Exercise details
The following data needs to be repeated exactly, with all images excluded.

Collected data entries
┌──

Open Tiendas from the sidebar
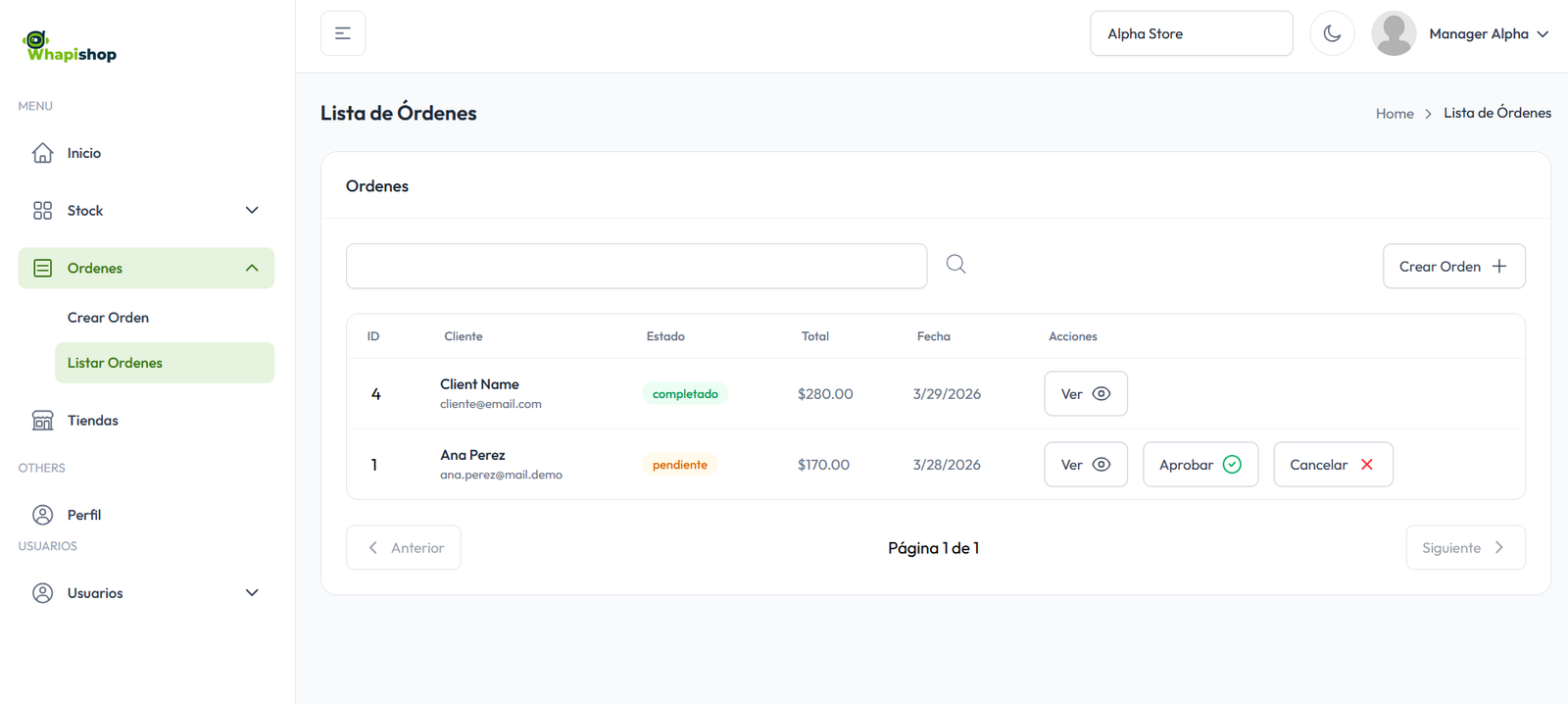Screen dimensions: 1568x704 [92, 421]
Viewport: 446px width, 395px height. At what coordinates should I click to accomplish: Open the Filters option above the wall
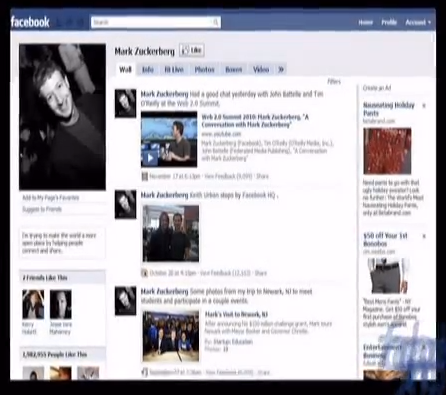(x=334, y=81)
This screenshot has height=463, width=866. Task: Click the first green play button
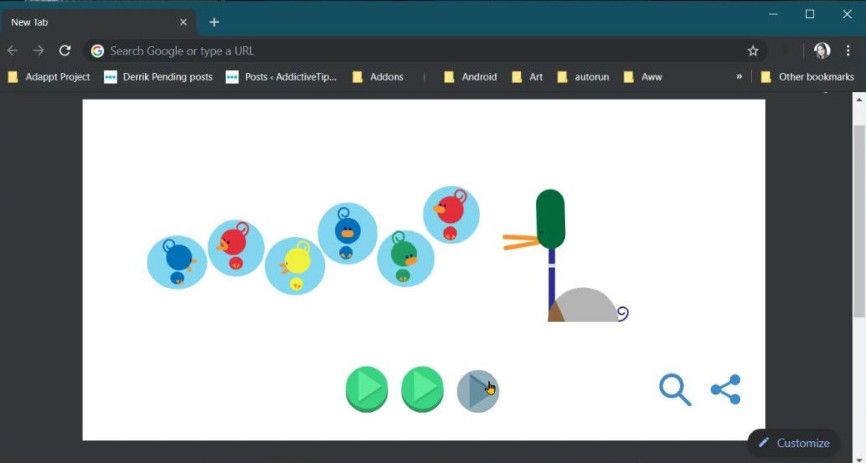(366, 389)
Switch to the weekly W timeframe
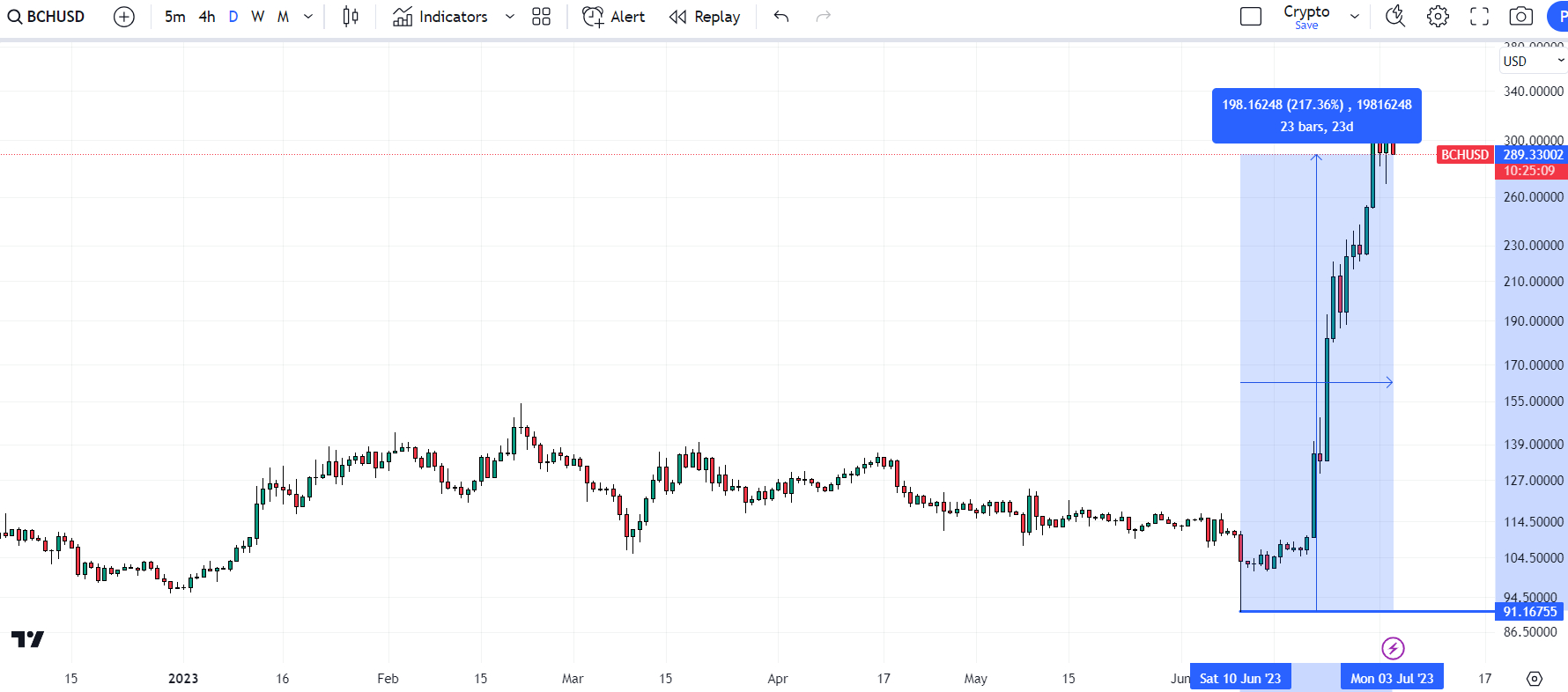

└──

Answer to the problem
Open Tiendas from the sidebar
Screen dimensions: 1568x704 [92, 421]
Viewport: 446px width, 395px height. At what coordinates should I click to accomplish: Open the Filters option above the wall
(x=334, y=81)
This screenshot has height=463, width=866. Task: Click the first green play button
(366, 389)
Switch to the weekly W timeframe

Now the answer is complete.